▶ Task requirements
Only the lines holding "cookies" are wanted here; copy each from the listing.

▶ Information provided
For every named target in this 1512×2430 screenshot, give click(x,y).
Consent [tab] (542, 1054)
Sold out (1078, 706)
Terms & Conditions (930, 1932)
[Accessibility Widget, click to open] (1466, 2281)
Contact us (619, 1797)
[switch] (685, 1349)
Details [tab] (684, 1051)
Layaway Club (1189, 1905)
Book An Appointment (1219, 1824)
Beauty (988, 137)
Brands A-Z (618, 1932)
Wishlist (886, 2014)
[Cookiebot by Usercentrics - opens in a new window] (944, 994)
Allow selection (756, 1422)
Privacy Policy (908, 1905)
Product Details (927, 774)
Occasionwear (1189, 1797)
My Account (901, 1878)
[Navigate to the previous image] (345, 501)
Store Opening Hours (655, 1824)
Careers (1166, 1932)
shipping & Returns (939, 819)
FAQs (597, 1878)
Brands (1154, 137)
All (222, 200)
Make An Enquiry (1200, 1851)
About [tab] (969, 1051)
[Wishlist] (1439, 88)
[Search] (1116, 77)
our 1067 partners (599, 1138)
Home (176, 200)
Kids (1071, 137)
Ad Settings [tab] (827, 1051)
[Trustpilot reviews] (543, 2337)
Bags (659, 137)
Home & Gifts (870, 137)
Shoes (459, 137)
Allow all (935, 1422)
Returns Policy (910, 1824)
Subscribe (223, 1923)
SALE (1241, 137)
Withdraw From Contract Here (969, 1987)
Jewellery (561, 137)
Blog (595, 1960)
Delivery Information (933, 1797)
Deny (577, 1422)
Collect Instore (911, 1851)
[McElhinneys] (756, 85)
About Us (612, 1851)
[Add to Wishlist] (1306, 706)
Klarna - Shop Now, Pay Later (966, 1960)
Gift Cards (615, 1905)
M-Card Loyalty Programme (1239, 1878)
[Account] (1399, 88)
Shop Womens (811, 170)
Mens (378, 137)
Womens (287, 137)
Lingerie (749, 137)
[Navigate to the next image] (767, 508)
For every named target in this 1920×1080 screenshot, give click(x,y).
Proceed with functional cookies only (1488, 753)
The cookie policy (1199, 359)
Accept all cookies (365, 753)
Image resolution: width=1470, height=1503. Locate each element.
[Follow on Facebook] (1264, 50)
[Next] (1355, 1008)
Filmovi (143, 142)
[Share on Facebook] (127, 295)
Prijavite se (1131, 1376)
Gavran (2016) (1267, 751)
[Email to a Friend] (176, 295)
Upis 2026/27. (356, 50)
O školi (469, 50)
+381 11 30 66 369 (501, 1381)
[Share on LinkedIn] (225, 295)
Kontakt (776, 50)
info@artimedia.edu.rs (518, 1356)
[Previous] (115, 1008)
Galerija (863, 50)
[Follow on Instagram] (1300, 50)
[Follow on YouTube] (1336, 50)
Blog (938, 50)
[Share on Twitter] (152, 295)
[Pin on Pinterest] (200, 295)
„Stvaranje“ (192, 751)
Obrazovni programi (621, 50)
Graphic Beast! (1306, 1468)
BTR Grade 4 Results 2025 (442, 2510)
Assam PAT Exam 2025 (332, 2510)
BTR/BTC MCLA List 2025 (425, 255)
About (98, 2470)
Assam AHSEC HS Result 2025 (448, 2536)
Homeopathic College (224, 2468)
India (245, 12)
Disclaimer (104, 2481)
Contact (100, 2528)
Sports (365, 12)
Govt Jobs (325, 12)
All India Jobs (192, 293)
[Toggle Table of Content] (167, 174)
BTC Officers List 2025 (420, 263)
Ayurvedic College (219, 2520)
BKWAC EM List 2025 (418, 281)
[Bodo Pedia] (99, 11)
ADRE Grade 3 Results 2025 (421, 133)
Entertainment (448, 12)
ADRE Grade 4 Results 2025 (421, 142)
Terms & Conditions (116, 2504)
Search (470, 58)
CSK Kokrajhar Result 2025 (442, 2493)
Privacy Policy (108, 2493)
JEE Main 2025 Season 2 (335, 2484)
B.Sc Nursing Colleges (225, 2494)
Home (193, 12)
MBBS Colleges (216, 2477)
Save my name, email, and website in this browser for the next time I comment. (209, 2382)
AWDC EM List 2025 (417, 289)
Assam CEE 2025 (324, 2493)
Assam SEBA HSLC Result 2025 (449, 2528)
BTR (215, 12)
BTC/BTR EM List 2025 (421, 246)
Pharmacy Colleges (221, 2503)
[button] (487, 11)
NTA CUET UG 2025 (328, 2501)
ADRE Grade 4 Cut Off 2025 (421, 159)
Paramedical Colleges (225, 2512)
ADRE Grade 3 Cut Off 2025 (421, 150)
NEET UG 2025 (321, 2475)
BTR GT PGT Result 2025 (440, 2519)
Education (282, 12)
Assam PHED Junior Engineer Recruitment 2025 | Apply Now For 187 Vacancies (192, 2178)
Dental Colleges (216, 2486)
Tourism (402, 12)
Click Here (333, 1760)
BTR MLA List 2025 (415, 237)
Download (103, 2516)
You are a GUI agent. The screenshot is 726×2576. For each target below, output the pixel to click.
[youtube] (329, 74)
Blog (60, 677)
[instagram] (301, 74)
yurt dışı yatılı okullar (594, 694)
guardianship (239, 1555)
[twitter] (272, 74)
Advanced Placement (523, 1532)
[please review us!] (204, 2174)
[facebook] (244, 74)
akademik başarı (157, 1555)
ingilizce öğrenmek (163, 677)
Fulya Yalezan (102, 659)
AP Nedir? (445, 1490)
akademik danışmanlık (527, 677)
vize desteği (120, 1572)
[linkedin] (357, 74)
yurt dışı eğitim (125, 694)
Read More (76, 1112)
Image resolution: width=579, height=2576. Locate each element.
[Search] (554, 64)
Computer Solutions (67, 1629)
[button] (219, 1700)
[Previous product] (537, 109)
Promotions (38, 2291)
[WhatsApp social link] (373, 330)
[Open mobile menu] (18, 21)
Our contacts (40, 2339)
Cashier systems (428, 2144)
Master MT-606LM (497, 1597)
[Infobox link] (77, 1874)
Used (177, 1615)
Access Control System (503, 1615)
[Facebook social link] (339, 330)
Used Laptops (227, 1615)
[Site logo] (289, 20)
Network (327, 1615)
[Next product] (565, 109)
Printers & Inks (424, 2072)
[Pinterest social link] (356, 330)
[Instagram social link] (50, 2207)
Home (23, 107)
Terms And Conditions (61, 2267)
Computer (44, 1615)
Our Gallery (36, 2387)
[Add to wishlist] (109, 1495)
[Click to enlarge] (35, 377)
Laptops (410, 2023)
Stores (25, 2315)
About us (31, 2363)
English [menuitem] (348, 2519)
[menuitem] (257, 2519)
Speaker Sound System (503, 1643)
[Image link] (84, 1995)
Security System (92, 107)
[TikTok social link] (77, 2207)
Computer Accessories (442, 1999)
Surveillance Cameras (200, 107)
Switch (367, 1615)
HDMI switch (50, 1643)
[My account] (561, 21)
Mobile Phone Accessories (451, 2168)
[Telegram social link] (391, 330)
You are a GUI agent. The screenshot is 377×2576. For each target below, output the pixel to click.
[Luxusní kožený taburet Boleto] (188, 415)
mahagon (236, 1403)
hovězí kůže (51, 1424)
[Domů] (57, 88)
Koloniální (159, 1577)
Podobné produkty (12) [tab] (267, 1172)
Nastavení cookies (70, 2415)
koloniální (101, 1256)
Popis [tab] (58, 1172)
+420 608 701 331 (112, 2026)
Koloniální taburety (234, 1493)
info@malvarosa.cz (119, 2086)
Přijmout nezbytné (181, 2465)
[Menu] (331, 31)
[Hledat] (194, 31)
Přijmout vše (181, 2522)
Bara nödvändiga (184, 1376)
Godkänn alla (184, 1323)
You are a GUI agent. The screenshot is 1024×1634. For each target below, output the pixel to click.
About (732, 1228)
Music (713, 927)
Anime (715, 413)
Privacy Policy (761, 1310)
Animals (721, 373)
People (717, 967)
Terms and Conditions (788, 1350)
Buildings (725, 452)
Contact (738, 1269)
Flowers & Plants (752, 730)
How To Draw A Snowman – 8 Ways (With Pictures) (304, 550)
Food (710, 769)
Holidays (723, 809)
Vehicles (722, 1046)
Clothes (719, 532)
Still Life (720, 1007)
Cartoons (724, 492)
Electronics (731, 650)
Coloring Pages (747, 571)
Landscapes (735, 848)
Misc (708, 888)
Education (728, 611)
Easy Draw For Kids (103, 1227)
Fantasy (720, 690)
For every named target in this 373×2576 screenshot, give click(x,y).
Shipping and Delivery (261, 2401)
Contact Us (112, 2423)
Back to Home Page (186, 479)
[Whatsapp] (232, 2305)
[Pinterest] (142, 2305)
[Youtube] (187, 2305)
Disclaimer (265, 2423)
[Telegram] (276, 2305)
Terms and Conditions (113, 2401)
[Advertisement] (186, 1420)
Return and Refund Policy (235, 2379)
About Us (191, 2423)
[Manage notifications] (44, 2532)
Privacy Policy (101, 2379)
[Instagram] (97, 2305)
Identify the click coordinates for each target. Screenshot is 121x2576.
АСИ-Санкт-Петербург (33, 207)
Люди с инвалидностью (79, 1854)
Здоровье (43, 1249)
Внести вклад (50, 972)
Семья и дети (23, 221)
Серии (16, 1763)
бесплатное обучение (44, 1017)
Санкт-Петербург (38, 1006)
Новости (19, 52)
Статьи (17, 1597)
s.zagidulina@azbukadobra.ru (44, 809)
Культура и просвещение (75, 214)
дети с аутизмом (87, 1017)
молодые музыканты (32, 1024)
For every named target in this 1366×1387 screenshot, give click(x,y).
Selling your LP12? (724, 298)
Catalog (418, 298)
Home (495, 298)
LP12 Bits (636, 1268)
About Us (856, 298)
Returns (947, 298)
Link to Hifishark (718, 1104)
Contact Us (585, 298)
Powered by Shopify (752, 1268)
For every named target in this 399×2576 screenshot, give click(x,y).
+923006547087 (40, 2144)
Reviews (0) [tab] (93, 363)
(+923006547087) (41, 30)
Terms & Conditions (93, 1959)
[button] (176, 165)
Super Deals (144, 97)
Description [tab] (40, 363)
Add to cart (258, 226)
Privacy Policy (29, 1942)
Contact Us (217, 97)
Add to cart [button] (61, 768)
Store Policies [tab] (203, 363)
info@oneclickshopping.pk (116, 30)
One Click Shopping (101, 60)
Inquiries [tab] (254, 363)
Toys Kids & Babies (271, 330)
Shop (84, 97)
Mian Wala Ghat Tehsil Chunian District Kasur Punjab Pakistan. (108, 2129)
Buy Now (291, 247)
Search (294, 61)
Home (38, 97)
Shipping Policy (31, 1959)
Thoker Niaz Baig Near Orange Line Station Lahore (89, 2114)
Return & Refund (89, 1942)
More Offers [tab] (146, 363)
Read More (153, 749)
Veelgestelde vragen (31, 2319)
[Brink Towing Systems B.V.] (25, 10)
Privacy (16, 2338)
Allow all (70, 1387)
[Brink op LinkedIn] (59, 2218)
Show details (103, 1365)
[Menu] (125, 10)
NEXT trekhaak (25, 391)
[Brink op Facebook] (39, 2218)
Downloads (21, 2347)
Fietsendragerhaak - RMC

▶ Response
Proceed with functional cookies only (1488, 753)
Accept all cookies (365, 753)
Nastavení cookies (70, 2415)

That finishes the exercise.